The quest log that you have while you’re, well, questing isn’t just a pop-up screen that shows you what to do, like in most games. Instead, it’s a full-fledged book that you page through, showing what you’re working, yes, but also giving additional information and sketches. It includes an encyclopedia of lore and knowledge, gained while fighting creatures and questing in the world, and it helps bring the intricate and rich historical knowledge built into the Warhammer universe over the past 25 years into the game. The more you fight giants, for instance, the better the picture is, and the more you know about them.
They’ve also already brought in a number of the iconic locations of the Warhammer universe. If you’re familiar with the world, you’ll finally get to see up close and personal many of the locations you’ve only read about or seen modeled. If you’re not familiar with it, it’s your chance to delve deep into the world, knowing that what you’re looking at has a history and a shadow much past what you see simply visually.
For a game that’s only 8 months into development, the game play was surprisingly good. Following Priestly’s “rule of three” (three is a magic number, and many things have three parts, or aspects, or the such) there are three parts to combat – tactics, hot bar/skills, and morale.
Your tactics are how you approach the battle. It’s much like a permanent buff. Your skills on your hot bar should be familiar to just about any MMORPG player – they’re special abilities like an armor debuff or a strong hit that you can use on a timer. Finally, as you fight, your morale goes up – and as it goes you can do stronger and stronger special attacks that will deplete your morale. Barnett compared it to the spell casting in one of his favorite games of all time, Golden Axe.
Keeping with the Warhammer theme of constant and eternal WAR there’ll be quite a bit of PvP in the game. There’s no death penalty – Priestly believes dying is penalty enough – but there is a time delay in getting back to the game, in order to keep people from trying to zerg each other. Mythic is using what it’s learned in its years of running Dark Age of Camelot coupled with the “rule of 3” and the Warhammer tradition of point values for units to help balance PvP.
First off, you have three different types of PvP, basically – skirmish, battlefields, and scenarios. Skirmishes are incidental world PvP. Battlefields are larger fights in the persistent world. Scenarios are instanced fights that work for control of set points. This all leads up to the end-game of PvP – sacking your opponent’s capital city.
In the Warhammer games, each unit has a value. A rank and file orc may only be worth a couple of points, but an orcish hero would be worth ten times as many. The game keeps track of your performance in PvP and your equipment and gives you a point value. Thus, you could end up with 5 very powerful guys fighting 50 much less powerful people – but the point system will hopefully ensure that the fight is even.

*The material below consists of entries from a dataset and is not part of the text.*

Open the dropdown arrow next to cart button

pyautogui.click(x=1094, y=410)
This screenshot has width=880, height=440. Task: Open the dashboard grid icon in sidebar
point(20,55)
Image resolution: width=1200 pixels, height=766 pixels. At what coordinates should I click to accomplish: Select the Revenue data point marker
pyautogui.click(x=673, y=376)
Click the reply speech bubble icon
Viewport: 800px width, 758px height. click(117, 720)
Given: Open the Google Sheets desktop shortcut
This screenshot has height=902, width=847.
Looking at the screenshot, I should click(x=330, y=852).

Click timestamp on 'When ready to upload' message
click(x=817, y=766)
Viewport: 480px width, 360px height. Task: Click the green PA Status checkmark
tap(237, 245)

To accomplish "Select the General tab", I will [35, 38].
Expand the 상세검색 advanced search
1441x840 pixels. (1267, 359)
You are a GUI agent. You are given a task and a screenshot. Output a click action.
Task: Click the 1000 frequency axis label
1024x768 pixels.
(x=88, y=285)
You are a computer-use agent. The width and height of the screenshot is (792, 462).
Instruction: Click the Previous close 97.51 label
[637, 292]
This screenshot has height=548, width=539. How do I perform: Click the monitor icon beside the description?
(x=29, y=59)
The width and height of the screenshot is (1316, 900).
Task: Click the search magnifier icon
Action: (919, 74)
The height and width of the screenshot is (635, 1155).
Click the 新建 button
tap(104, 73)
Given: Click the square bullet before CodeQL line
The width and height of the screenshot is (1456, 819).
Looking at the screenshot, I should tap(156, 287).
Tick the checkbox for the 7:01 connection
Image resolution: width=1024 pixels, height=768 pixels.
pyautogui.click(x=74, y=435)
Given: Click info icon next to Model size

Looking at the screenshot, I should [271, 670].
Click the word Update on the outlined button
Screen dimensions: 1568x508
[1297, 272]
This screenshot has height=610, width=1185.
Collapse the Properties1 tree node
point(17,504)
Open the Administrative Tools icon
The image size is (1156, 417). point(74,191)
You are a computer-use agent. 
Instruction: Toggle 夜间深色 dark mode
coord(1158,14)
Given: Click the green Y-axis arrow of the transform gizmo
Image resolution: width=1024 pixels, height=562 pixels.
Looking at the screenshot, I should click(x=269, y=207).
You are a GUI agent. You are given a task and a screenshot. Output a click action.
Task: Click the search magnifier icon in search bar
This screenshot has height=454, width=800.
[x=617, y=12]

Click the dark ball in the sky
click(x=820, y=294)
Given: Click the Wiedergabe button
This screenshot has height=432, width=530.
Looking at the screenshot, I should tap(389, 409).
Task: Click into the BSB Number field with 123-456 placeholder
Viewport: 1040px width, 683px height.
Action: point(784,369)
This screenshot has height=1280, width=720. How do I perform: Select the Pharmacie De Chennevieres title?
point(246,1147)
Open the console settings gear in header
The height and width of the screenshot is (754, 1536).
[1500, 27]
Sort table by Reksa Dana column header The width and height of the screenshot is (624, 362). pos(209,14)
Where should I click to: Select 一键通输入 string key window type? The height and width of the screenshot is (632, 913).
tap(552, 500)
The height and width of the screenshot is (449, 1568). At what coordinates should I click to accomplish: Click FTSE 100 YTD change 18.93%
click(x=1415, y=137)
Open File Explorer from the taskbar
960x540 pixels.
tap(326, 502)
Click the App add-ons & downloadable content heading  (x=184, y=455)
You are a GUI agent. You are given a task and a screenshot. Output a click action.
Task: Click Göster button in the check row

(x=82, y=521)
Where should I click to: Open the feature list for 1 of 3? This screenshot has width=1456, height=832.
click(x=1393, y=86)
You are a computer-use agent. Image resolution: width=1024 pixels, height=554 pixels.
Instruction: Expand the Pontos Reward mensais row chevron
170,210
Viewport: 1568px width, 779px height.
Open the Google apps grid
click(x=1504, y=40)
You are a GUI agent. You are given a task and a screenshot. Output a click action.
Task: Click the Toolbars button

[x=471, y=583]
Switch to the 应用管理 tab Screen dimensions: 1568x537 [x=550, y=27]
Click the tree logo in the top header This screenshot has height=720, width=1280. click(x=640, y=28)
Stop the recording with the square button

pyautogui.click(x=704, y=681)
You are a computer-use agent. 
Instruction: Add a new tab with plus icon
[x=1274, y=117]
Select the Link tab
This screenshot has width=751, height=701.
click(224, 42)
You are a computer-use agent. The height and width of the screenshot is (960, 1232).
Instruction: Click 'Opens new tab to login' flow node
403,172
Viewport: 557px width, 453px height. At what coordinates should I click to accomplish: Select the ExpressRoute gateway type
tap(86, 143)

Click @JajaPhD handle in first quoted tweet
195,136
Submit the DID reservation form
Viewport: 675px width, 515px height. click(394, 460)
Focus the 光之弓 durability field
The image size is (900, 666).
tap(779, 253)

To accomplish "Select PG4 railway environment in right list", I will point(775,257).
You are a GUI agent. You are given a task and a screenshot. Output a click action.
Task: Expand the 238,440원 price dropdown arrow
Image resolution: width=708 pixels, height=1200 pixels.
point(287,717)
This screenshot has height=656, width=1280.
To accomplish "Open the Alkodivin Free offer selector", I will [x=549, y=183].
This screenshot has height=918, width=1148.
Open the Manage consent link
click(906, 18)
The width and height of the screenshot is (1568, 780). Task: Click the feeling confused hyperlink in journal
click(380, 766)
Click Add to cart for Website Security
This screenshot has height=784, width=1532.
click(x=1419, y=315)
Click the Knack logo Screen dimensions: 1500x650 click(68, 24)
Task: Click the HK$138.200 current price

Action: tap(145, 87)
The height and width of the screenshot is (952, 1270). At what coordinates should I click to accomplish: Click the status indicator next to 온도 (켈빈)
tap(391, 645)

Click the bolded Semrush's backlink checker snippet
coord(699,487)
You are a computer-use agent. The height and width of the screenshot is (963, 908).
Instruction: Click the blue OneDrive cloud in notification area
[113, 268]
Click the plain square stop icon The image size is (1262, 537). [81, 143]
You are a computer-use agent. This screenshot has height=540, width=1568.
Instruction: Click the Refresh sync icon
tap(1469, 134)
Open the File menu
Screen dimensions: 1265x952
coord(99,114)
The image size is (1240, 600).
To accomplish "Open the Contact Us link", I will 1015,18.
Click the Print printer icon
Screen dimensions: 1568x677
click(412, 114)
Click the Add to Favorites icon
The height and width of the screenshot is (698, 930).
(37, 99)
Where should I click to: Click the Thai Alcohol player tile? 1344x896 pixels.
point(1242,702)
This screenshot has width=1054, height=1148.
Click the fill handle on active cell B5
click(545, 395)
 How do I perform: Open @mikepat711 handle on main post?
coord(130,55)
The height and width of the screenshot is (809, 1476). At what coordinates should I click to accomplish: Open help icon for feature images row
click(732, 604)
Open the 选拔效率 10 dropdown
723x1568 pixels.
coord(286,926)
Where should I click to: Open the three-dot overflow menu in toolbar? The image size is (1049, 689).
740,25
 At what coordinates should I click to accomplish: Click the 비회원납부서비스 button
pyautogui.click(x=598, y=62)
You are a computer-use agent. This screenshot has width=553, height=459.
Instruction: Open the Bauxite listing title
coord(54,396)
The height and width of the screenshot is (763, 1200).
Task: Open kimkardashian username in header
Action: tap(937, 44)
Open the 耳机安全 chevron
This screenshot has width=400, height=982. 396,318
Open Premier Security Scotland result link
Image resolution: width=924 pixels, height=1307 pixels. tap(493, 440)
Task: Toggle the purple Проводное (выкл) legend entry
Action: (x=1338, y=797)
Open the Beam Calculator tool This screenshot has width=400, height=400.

In addition, in terms of population imbalances, the Dogs of War will balance out scenarios. Basically, the Dogs of War are mercenaries that join the smaller side to make the teams more even. That helps ensure that one side will not be permanently outnumbered, or that the larger population side can always have opponents.
Of course, you don’t have to PvP – but you’ll be missing out a lot from the game if you don’t. There are plenty of quests out there, as well as stories to be told – each race will have their own arc, as well as each zone, and even each server!
WAR looks like it has a lot of potential, and Mythic has a lot of experience with their previous MMORPG. So far, it looks like the game is off on the right foot.